The Day's 13th annual Make a Difference series premieres today, kicking off a season of community generosity when more people than ever are in need.

In response to The Arc Eastern Connecticut's contribution to the 2019 series, a family of three in which the mother was medically unable to work, CEO Kathleen Stauffer in a statement said the community support was "inspiring."

"Folks donated $1,000 in gift cards, sheet sets, pots and pans and more," she said in the statement. "A lot of people with intellectual and developmental disabilities had a better holiday (in 2019) thanks to The Day and to our friends and neighbors who demonstrated tremendous good will."

Amid the ongoing coronavirus pandemic, however, Denise Tift, director of community outreach, said the needs of the families served by The Arc Eastern Connecticut have changed dramatically. For the family selected for the 2020 campaign, for example, she said the mother has to face the challenges of keeping her two special-needs sons on track with their online learning in addition to financial struggles.

Tift said that technology access and use in particular has been a challenge for their clients.

"Being able to connect to friends and community is vital during these times of quarantining," she said. "Many of the people we serve are considered high risk based on underlying conditions, so isolation becomes that much bigger of a concern — especially for those that live on their own."

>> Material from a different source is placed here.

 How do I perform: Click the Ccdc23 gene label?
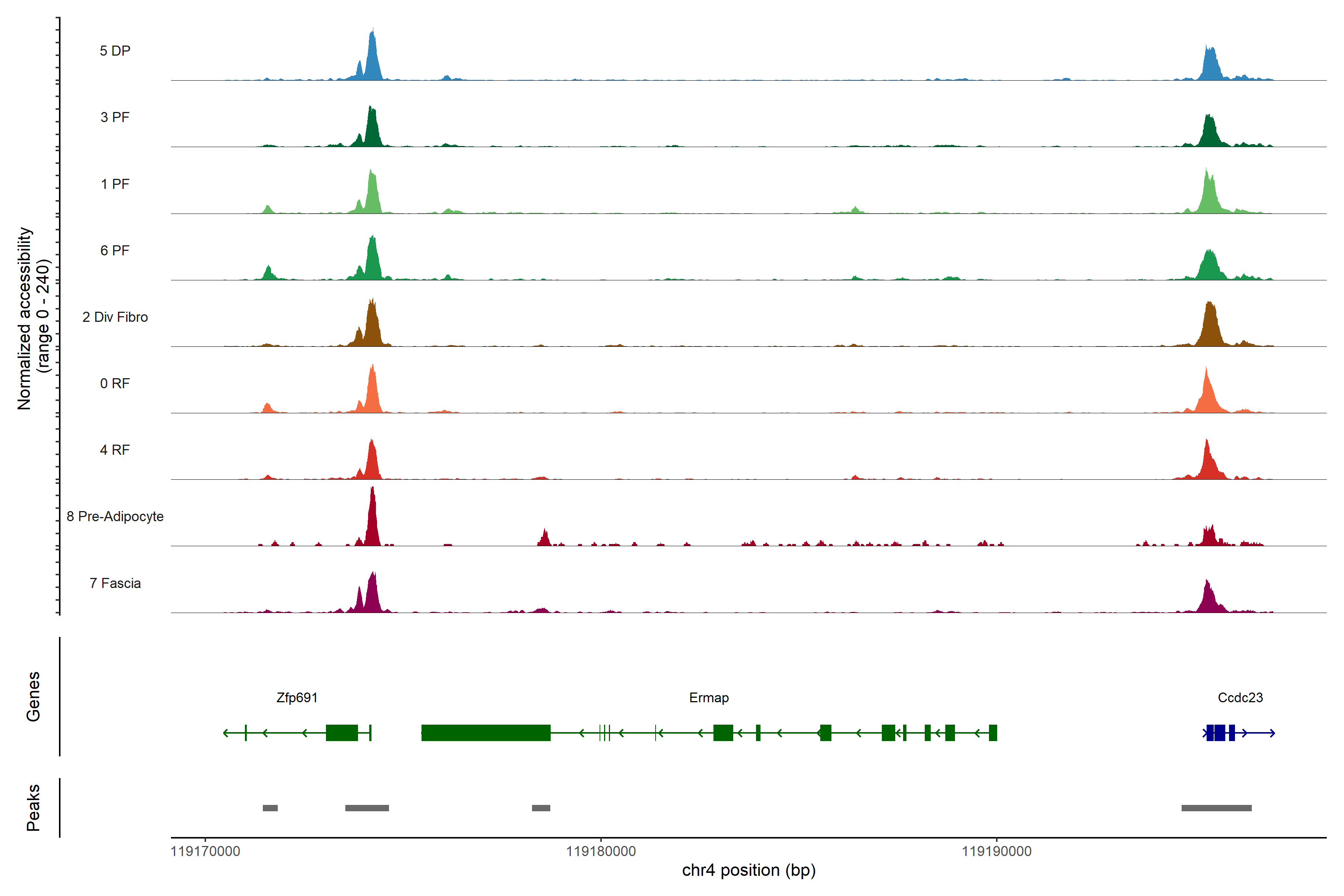(1240, 698)
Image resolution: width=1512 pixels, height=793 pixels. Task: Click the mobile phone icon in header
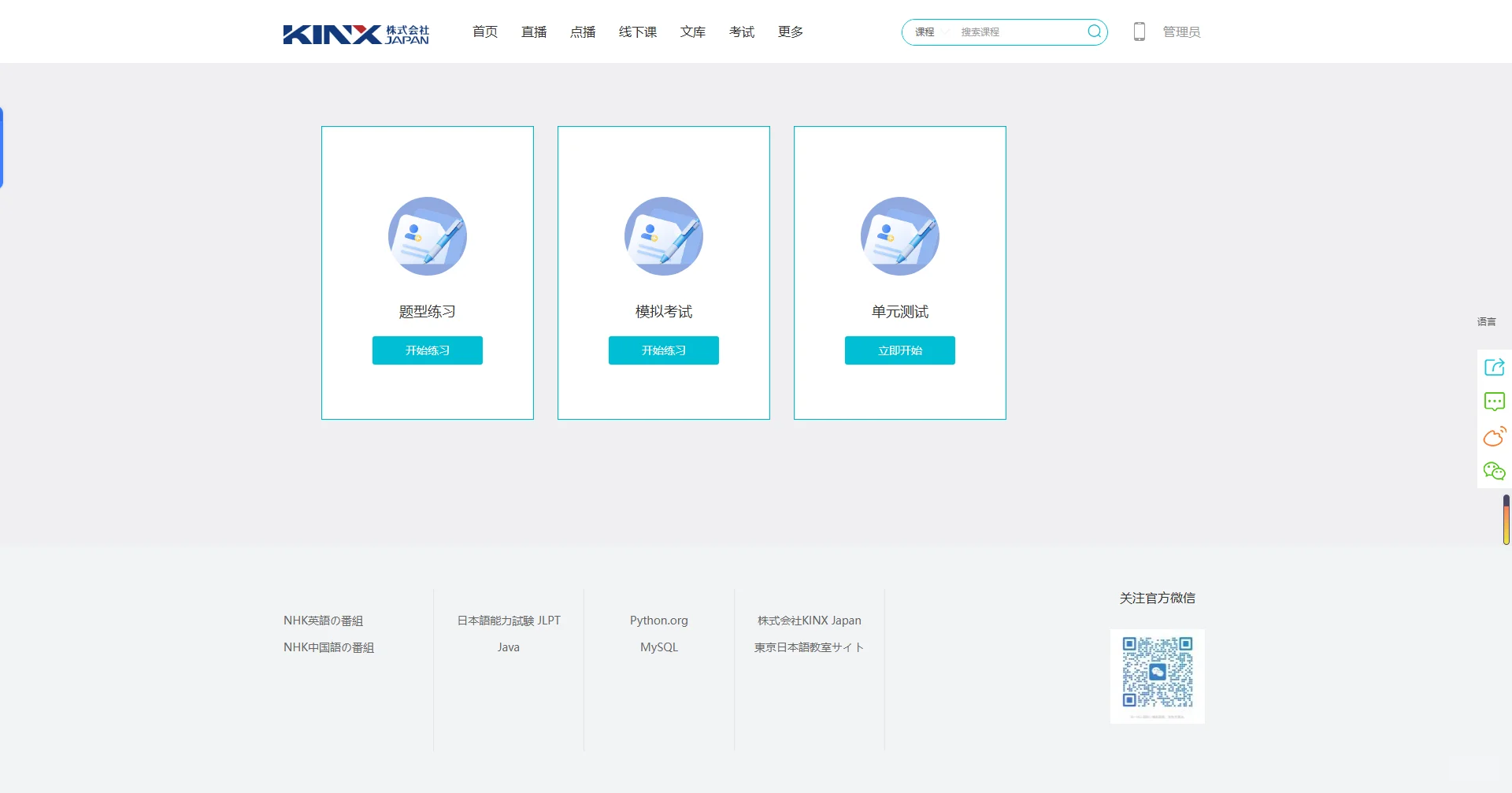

Catholic Charities, Diocese of Norwich, last year featured a family of six displaced due to medical debt, and executive assistant Laura Malone said the family received monetary and physical donations ranging from toys and clothing to a new microwave for the house. She said the family also wrote several thank-you letters saying how grateful they were to the Make a Difference campaign and the generosity of the community.

Malone said Catholic Charities has seen an increase in the number of people reaching out to the organization for help this year, noting that basic needs such as food, baby items and assistance with paying rent and utilities are the most requested items. She said both donors and other organizations are giving more gift cards this year rather than physical items like toys.

"We know that (COVID-19) has affected everyone, and a lot of people are placed in a situation they never thought they would be in, so we are humbled to have people reach out to us to see how they can help their neighbors in need by making donations," she said.

The Jonnycake Center of Westerly, which joined the Make a Difference campaign last year, also is seeing increased need this year, according to Matt Levy, social media and marketing manager.

He said that while Jonnycake has received a lot of support from community members and foundations, it's also trying to overcome lost fundraising revenue as a result of the pandemic. The center hasn't been able to host any fundraising events since March, and the three-month closure of its thrift store in the spring resulted in the loss of about $200,000 in revenue. The center also has had to modify its Adopt-a-Family program, switching to a drive-thru gift card distribution to avoid the crowds normally required to process the food and toy donations.

"I've personally observed an increase in the number of folks messaging Jonnycake on Facebook to ask about our pantry and social services, saying they've never needed help in this way before, but they're in an unfamiliar situation now and don't know where to turn," Levy said. "It is heartbreaking to see, but that is why our organization exists."

This year's Make a Difference compacts will run daily at the bottom of the front page and online at theday.com.